Of the 151 families, 10 youth did not complete the 12-month assessment. Comparisons of demographic (e.g., sex, age, family income), baseline family factors (e.g., parent-child relationship), and baseline adolescent factors (e.g., anxiety, ASB) revealed only two predictors of attrition: younger parents (t(141) = −1.98, p = .05) and low child anxiety (t(32.40) = - 7.16, p < .001) were slightly more likely to drop out of the study. The final analytic sample for this study was 141 adolescents and their parents.

Measures

Baseline Risk Assessment.

Parents reported on their parenting practices at baseline using the General Child Management scale (Spoth, Redmond, & Shin, 1998). The 13 items were rated from 1 (Never) to 5 (Always), capturing parental monitoring, positive discipline, consistency, and harsh parenting (reverse-coded) and had good reliability (α = .72). Parent-adolescent connectedness was reported by parents and adolescents. Parents completed the 10-item closeness subscale of the Parent Child Relationship Scale (Hetherington & Clingempeel, 1992). Items were rated from 1 (Not at all) to 5 (Extremely) and had high reliability (α = .90). Adolescents rated 10 items from the communication and trust subscales of the Inventory of Parent and Peer Attachment (Armsden & Greenberg, 1987). Items were rated from 1 (Completely Untrue) to 5 (Completely True) and had high reliability (α = .91). Parent-adolescent conflict was reported by parents and adolescents. Parents completed the 3-item recurring conflict scale and the 2-item negative affective quality scale. These 5 items were rated from 1 (Never) to 5 (Always) and had good reliability (α = .76). Adolescents completed 5 items from the Behavioral Affective Rating Scale (Conger, 1989), rated from 1 (Almost Never) to 5 (Almost Always) scale with good reliability (α = .85). See Appendix A for a list of items in these scales.

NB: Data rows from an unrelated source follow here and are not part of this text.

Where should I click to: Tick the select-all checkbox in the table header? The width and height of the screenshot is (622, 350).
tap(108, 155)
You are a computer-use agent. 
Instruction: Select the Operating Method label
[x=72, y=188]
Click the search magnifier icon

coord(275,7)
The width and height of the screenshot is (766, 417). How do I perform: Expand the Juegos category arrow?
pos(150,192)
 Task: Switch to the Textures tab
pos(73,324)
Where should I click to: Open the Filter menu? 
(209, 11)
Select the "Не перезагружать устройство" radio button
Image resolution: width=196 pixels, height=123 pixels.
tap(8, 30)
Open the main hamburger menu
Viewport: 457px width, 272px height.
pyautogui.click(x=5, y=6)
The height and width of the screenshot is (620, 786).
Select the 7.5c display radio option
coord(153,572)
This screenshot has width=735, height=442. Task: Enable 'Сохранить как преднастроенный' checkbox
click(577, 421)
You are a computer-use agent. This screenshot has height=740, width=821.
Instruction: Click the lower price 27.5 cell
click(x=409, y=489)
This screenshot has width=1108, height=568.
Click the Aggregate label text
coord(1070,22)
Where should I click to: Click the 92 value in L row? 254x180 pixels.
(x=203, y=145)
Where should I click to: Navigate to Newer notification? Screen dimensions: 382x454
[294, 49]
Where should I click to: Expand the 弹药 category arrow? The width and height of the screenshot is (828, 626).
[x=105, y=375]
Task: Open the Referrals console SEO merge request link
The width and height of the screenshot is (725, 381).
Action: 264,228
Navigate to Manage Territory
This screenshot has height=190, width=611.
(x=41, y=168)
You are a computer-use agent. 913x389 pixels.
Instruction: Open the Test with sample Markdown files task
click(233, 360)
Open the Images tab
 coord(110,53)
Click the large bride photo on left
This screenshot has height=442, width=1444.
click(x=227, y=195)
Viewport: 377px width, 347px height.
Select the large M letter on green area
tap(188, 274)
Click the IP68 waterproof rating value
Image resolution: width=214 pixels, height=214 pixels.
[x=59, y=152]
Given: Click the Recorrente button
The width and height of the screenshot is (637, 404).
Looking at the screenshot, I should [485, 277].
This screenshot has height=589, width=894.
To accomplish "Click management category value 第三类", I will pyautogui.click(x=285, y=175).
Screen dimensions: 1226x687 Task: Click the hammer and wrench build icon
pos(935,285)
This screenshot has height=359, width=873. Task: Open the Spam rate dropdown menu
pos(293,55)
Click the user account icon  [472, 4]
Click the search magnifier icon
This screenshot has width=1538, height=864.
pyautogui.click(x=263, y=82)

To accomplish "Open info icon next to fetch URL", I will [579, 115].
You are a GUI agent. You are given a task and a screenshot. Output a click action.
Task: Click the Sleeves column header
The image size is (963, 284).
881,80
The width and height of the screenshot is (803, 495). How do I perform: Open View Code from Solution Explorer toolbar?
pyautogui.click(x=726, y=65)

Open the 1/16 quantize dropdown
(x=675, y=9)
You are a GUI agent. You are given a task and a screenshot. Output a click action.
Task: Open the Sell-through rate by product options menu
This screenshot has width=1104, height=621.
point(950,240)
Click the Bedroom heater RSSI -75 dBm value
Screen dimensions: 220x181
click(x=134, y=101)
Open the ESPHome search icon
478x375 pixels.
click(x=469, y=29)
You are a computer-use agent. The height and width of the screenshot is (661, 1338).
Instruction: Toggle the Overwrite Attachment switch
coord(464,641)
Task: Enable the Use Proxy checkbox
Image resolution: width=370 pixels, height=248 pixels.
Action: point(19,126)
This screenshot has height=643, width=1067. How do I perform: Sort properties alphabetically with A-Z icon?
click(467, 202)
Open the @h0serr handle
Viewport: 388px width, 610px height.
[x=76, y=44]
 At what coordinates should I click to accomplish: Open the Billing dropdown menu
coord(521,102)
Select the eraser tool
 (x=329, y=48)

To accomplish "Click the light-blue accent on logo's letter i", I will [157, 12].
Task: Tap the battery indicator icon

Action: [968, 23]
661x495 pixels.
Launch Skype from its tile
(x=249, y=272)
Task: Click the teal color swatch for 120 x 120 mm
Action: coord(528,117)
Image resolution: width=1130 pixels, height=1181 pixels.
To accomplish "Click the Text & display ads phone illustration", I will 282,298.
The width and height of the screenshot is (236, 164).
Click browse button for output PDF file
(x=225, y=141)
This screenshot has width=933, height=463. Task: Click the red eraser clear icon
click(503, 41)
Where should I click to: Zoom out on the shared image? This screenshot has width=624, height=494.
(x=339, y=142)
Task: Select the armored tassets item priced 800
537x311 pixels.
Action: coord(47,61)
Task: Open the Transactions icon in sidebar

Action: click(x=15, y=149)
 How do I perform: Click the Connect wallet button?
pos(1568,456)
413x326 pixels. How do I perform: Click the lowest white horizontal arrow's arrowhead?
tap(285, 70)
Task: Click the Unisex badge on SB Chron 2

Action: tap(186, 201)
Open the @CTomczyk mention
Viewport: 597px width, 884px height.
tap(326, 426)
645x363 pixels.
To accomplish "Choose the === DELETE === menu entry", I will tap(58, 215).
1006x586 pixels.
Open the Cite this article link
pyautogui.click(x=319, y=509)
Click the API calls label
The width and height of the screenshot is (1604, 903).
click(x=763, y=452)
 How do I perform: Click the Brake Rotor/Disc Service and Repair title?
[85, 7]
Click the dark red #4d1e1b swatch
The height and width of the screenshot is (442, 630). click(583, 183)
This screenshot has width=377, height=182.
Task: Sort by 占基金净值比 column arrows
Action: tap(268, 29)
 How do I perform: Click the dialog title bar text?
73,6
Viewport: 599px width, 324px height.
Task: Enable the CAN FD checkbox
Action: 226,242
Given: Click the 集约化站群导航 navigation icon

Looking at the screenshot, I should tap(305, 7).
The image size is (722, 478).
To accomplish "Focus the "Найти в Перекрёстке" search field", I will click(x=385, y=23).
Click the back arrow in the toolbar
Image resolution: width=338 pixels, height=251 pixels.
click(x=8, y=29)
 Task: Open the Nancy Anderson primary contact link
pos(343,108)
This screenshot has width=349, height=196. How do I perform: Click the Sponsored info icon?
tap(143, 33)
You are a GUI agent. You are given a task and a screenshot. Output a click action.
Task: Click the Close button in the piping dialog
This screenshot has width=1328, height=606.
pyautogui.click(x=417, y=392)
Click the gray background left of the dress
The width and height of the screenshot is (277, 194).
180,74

Daily Measures for Lability.

The baseline risk measures were mirrored in daily assessments, adapted as needed to fit a daily timescale. All items were rated on a 10-point sliding scale (with 0.1 increments). Parents reported on daily parenting practices, including 5 items that tap into warmth, praise, consistency, and effective limit setting. This scale exhibited good between-person reliability across diary days (R1F = .83). Parents and adolescents rated 4 items assessing parent-adolescent connectedness on a daily basis. A sample item included “I felt close and connected to my [parent/child] today”. Reliability was good for parent (R1F = .90) and adolescent reports (R1F = .95). Finally, parents and adolescents rated two items assessing parent-adolescent conflict (e.g., “How much tension was there between you and your child?”). Reliability was good for parents (R1F = .57) and adolescents (R1F = .77). After missing data were removed, lability scores were computed using mean squared successive differences (MSSD), which captures the extent of individuals’ change from one day to the next across all days (temporal instability) and is less vulnerable to trends in the data (Jahng, Wood, & Trull, 2008). This resulted in three variables: parenting lability, connectedness lability, and conflict lability.

Adolescent Outcomes.

All outcomes measures were assessed by adolescent report at baseline and 12-month follow-up. Depressive symptoms were assessed using the 10-item depression subscale of the Revised Child Anxiety and Depression Scale (RCADS; Ebesutani et al., 2012). Adolescents reported how often things happened to them by indicating Never (1), Sometimes (2), Often (3), Always (4) to items such as: “I feel sad or empty.” Reliability was good at baseline and follow-up (α = .91, .92). Anxiety symptoms were assessed using the 7-item Generalized Anxiety Disorder – 7 scale (GAD-7; Spitzer, Kroenke, Williams, & Lowe, 2006). Adolescents rated how often in the last two weeks they experienced symptoms (e.g., “feeling nervous, anxious, or on edge”), from Not at All (1), Several Days (2), More Than Half the Days (3), Nearly Everyday (4). Reliability was good at baseline and follow-up (α = .90, .94). ASB was assessed using the 10-item Antisocial Behavior Scale (Dishion & Cavanaugh, 2003). Adolescents rated past-month frequency of behaviors such as “intentionally hit or threatened to hit someone” from Never (1), Once or Twice (2), 3–5 Times (3), 6–10 Times (4), 11–20 Times (5), More Than 20 Times (6). This scale had good reliability at baseline and follow-up (α = .87 and .95). Substance use was assessed as past-month frequency of being drunk and smoking marijuana, using a single item for each: “How many times did you [get drunk/smoke marijuana] in the past month?”

Results

Descriptive statistics and bivariate correlations among study variables are presented in Table 1. Correlations indicated that baseline levels of parenting and connectedness were only modestly correlated with lability scores (r’s = −.18 to −.27). However, baseline levels of conflict and conflict lability were more highly correlated (r’s = .42 to .47), yet still distinct constructs.

Table 1.

Means, Standard Deviation, and Bivariate Correlations.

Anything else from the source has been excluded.